Work to be completed: Please output the entries from the start through the line containing "click(x=30, y=236)" as a two-column CSV headed input and output, with one row per entry holding its text and its answer. Put each value in a single quoted field, with line breaks replaced by spaces.

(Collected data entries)
=======
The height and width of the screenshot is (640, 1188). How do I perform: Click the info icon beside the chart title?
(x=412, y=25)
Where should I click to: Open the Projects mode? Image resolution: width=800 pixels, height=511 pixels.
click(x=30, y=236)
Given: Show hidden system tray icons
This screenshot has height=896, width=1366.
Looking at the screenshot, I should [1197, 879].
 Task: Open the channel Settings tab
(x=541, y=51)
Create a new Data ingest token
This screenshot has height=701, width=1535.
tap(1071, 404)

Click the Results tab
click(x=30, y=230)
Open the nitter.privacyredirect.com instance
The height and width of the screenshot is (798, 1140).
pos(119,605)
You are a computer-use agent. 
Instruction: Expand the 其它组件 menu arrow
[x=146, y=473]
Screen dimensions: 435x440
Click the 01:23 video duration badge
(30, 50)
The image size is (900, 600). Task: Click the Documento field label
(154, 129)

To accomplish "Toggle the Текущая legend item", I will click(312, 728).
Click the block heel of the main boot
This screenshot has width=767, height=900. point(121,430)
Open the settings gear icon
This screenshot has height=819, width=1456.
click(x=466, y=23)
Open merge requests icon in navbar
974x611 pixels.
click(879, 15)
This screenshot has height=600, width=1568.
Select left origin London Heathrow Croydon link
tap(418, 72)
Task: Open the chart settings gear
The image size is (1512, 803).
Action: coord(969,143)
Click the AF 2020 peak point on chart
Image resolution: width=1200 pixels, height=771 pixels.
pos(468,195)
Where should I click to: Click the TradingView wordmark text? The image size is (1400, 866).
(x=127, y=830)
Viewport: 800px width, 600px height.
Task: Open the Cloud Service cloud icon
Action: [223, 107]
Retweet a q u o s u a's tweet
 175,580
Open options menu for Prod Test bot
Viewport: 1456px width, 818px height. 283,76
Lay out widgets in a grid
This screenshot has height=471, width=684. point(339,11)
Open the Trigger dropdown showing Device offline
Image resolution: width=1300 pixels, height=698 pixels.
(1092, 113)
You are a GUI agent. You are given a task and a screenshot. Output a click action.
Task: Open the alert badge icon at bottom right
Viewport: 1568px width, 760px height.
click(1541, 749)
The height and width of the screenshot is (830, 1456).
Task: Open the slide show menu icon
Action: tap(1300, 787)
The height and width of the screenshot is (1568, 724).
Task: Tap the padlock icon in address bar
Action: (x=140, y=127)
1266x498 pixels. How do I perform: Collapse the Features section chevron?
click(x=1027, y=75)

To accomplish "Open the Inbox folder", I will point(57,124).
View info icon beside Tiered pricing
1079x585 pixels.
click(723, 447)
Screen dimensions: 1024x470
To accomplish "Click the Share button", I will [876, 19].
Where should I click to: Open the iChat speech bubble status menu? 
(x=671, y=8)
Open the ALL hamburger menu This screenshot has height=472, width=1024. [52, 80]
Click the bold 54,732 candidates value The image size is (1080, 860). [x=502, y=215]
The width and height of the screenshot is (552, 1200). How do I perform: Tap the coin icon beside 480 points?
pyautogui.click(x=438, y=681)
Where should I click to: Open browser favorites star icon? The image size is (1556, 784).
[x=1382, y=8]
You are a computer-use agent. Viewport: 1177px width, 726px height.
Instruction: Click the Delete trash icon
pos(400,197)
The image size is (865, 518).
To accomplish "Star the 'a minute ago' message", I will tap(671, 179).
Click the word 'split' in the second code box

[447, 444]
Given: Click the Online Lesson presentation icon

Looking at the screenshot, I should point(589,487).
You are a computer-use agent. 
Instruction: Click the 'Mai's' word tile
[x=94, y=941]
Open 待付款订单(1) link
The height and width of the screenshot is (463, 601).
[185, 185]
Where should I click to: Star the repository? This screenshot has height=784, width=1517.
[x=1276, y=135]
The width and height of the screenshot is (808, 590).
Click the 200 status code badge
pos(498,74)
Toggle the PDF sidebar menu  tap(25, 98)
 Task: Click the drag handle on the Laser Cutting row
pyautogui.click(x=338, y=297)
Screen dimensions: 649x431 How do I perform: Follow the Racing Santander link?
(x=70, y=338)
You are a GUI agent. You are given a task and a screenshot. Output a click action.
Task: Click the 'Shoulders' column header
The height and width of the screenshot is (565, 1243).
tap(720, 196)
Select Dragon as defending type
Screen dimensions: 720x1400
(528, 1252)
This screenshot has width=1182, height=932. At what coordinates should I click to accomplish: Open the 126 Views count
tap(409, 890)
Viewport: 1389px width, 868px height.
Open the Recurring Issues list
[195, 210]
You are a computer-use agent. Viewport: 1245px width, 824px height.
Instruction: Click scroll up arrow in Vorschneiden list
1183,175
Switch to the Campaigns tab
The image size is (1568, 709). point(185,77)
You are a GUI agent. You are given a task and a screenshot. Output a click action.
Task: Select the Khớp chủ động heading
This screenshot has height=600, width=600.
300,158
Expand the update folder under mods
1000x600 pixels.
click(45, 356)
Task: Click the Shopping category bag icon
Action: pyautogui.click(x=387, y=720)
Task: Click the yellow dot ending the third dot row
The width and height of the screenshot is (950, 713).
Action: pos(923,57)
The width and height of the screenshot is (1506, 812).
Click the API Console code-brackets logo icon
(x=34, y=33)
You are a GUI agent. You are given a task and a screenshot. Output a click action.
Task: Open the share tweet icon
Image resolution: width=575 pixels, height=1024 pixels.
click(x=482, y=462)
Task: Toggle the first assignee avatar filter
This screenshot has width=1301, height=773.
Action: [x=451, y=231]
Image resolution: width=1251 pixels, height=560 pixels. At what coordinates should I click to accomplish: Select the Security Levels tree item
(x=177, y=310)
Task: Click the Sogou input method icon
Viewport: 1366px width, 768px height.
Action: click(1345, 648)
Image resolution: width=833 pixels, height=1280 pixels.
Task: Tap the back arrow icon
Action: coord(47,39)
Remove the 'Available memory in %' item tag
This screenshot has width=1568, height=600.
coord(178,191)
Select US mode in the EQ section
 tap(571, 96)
=======
Solved problem:
input,output
"The height and width of the screenshot is (640, 1188). How do I perform: Click the info icon beside the chart title?","(x=412, y=25)"
"Where should I click to: Open the Projects mode? Image resolution: width=800 pixels, height=511 pixels.","click(x=30, y=236)"